Daß Katzen geborene Einzelgänger sind, halten sie für ein Gerücht. Nachdem sie vier Jahre lang ziellos herumstreunten, schnurren die Stray Cats nun wieder im Chor. ME/Sounds-Mitarbeiter Helmut Werb inspizierte in Los Angeles die frisch pomadisierte Schmalztolle.

Was Leute an Nierentischen so geil finden, ist mir bis heute ein Rätsel geblieben. Okay, meine Alten hatten auch einen, aber mir gefiel das blöde Ding nur deshalb, weil man die Tischbeine so einfach rausschrauben konnte. Und nun steht ein 28jähriger Rocker in Unterhosen vor mir und versucht zu verklickern, 18.000 Dollar für ein 1963 Cadillac Convertible seien ein Pappenstiel. „Mann, das Ding ist in einwandfreiem Zustand, alles automatisch, kaum Meilen und hat’ne Gold-Innenausstattung!“

Um Mißverständnisse gleich auszuräumen: Brian Setzers Unterhosen sind für mich nur sichtbar, weil er sich für die Fotos seinen giftgrünen Fifties-Anzug anzieht. Und, verdammt noch mal, hat doch die Reinigung glatt das Gemälde auf dem Rücken der Jacke ruiniert!

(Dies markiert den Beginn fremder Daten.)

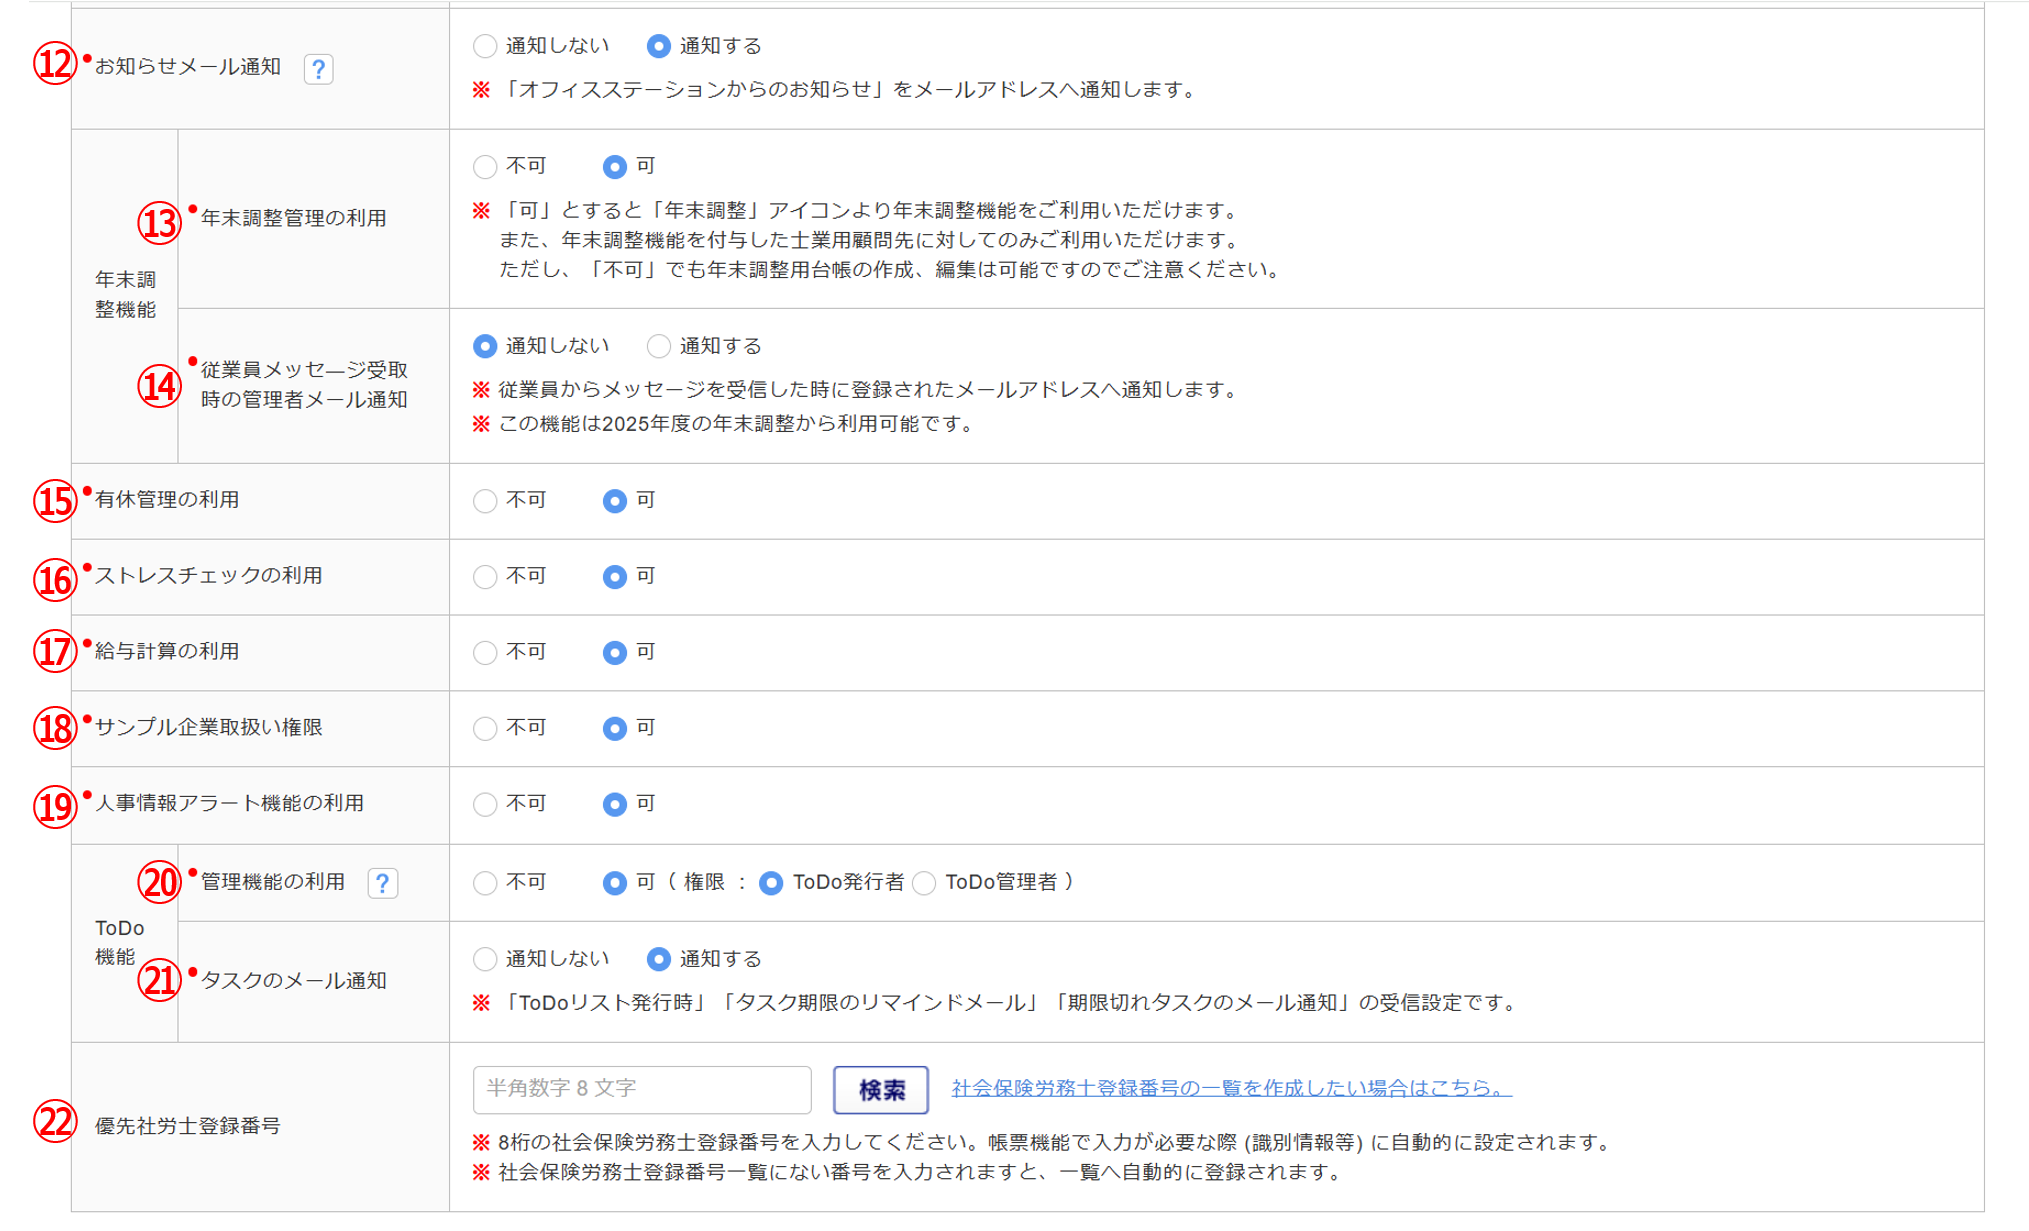Select 通知しない for お知らせメール通知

In der Tat: Der Christus auf dem Kreuz ist kaum mehr zu erkennen, die geschmackvollen Day-Glow-Farben auf schwarzem Samt sind schamhaft verblichen. Egal, den Anzug kann man auf den Fotos eh nur von vorne sehen. Und zusammen mit der grünen Gretsch und dem Blaßgrün des glitzernden 1956 Chevrolet Bel-Air von Herrn Setzer ergibt das schon ein geiles Bild.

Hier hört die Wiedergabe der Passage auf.